**Problema curto 1**.
Enumere as medidas de contenção de gastos que o texto sobre a Record apresenta na frase logo abaixo do título.
**Problema curto 2**.
Repita, sem alterações, a passagem do texto sobre a Record que se inicia nas palavras "Demissões, cortes de" e se encerra em "que anda estagnado.".

**Trecho fornecido**.
_____
Wednesday, 24 de April de 2024 ISSN 1519-7670 - Ano 24 - nº 1284

Record faz ajustes e se diz pronta a enfrentar a Globo

Demissões, cortes de orçamento, terceirização, redução de salários.

Na Record, o momento é de apertar os cintos. Até anteontem (4/6), 5% dos cerca de 6.000 funcionários das bases da rede em São Paulo e no Rio foram demitidos. E os cortes não devem parar por aí. Em entrevista à Folha, o vice-presidente da Record, Honorilton Gonçalves, explica que a rede está “cortando na carne” para se adequar ao atual cenário econômico do país, que anda estagnado.

Com 15 anos de Record, o braço direito de Edir Macedo, proprietário da emissora e líder da Igreja Universal do Reino de Deus, fala que postergou as demissões por dois anos e que agora os programas devem ser “rentáveis”.

Bispo licenciado da Universal, Gonçalves, que é conhecido por ser o maior poder atuante diariamente na emissora, nega que a Record tenha contraído dívidas por causa dos salários milionários de alguns contratados. E afirma: “A Record nunca esteve tão pronta para enfrentar a Globo”.

“A realidade do RecNov é a realidade do mercado”

O que significa esse atual momento da emissora?
_____
**Dados fornecidos**.
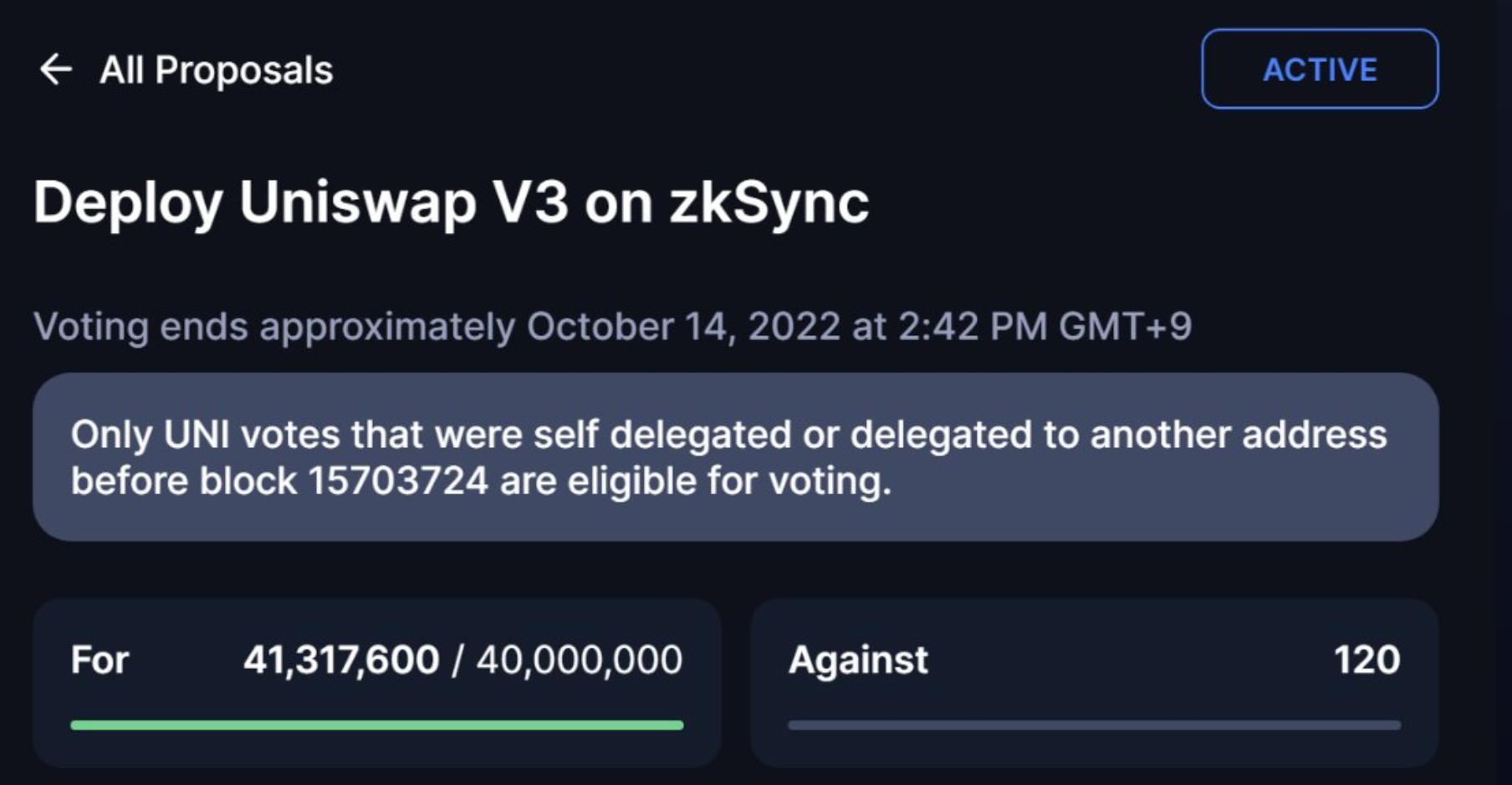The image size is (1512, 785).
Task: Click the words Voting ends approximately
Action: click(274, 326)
_____
**Resposta escrita 1**.
Demissões; cortes de orçamento; terceirização; redução de salários.

**Resposta escrita 2**.
Demissões, cortes de orçamento, terceirização, redução de salários.

Na Record, o momento é de apertar os cintos. Até anteontem (4/6), 5% dos cerca de 6.000 funcionários das bases da rede em São Paulo e no Rio foram demitidos. E os cortes não devem parar por aí. Em entrevista à Folha, o vice-presidente da Record, Honorilton Gonçalves, explica que a rede está “cortando na carne” para se adequar ao atual cenário econômico do país, que anda estagnado.